Extrait du texte ->
Je remarque une dame avec des bajoues et une doudoune en vieux rose qui n’écoute même pas les annonces, et fait la même tête que la mère de Cyprien en tapant péniblement lettre après lettre sur son téléphone.

Personne dans le train ne fait vraiment attention, je suis un des seuls à scruter le quai pour tenter de comprendre où est le danger, peut-être guigner le frisson du voyeur-pas-trop-près.

Après coup, comme une pensée qui aurait dû me sauter à l’esprit et qui réagit trop tard, je pense que je n’ai pas fait l’amour hier soir, pas serré assez fort mes enfants ce matin ; pensez donc, j’ai failli mourir en oubliant que chaque jour peut encore être le dernier.

Je chasse ces pensées tardivement funèbres en sortant sur le trottoir du quai.

La lumière froide m’accueille, légèrement floue, on ne veut pas savoir si c’est à cause d’une brume d’hiver ou de la pollution très haute relevée ces jours-ci.

Consigne 1 ->
Répondez aux questions suivantes à partir de l'extrait consacré au trajet en train.
(a) De quelle couleur est la doudoune de la dame aux bajoues ?
(b) Qu'est-ce que le narrateur dit ne pas avoir fait hier soir ?
(c) Quels mots qualifient la lumière qui l'accueille sur le trottoir du quai ?
Consigne 2 -> Prolongez l'extrait consacré au trajet en train en reprenant juste après sa dernière phrase.

Matériel fourni ->
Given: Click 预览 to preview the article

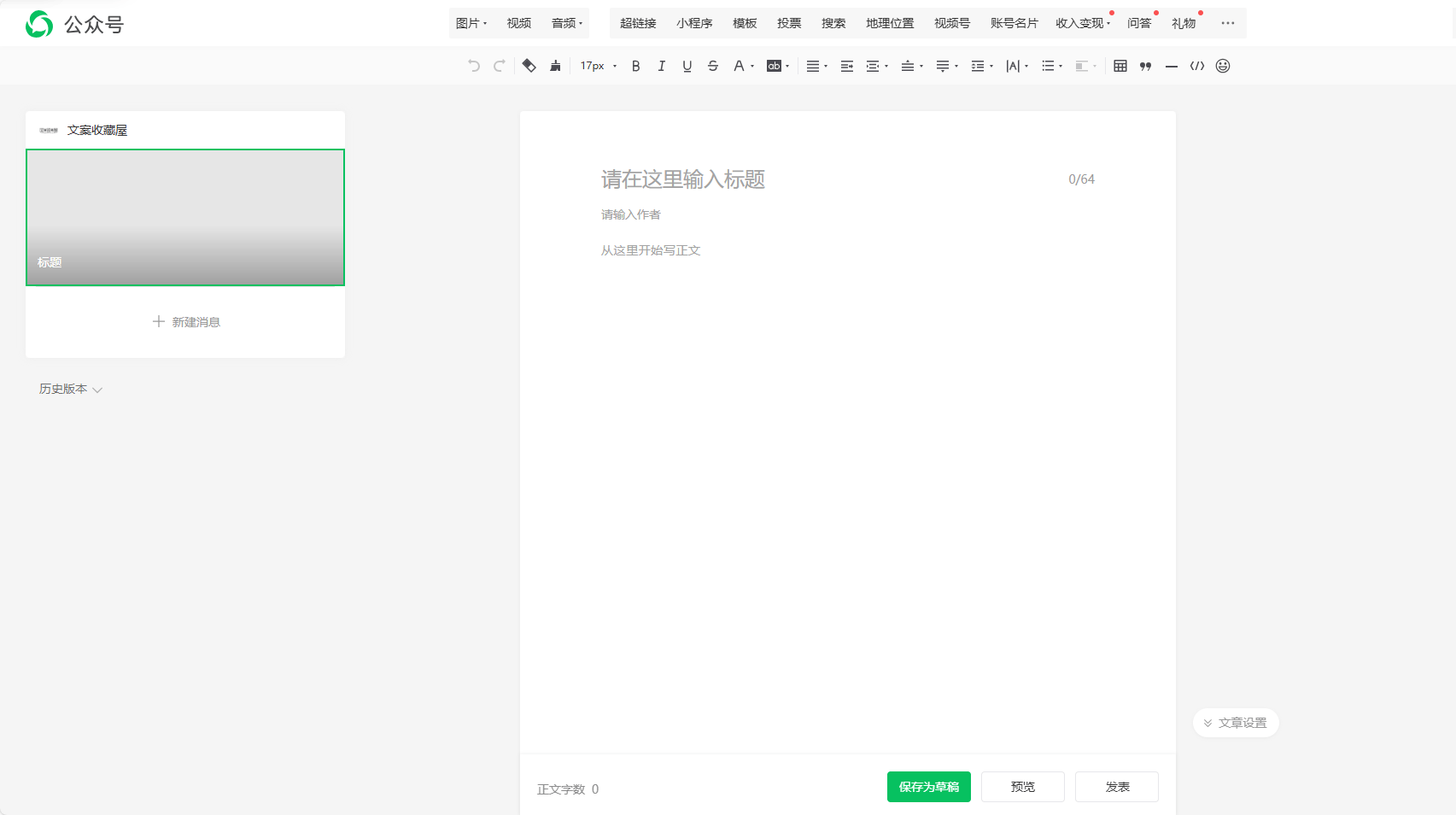Looking at the screenshot, I should pyautogui.click(x=1022, y=787).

Réponse attendue 1 ->
(a) Vieux rose.
(b) Il n'a pas fait l'amour.
(c) Elle est froide et légèrement floue.

Réponse attendue 2 ->
Devant le Musée d’Orsay je reconnais le mélange que j’avais noté dans Hugo Cabret, où la gare Montparnasse est tellement proche de la Seine dans certains plans que non, vraiment, vous ne me ferez pas croire qu’ils ne l’ont pas mélangée avec la gare d’Orsay.

Sur le trottoir un monsieur avec un dogue de Bordeaux gigantesque prend toute la place entre une camionnette mal garée et le mur, je m’efface en admirant l’animal.

J’ai envie de pleurer et de rire et de crier et de courir. À défaut je souris à une belle inconnue. Qui, il faut bien le dire, me regarde bizarrement.

(Ce billet est affectueusement dédié à Sacripanne qui sait pourquoi.)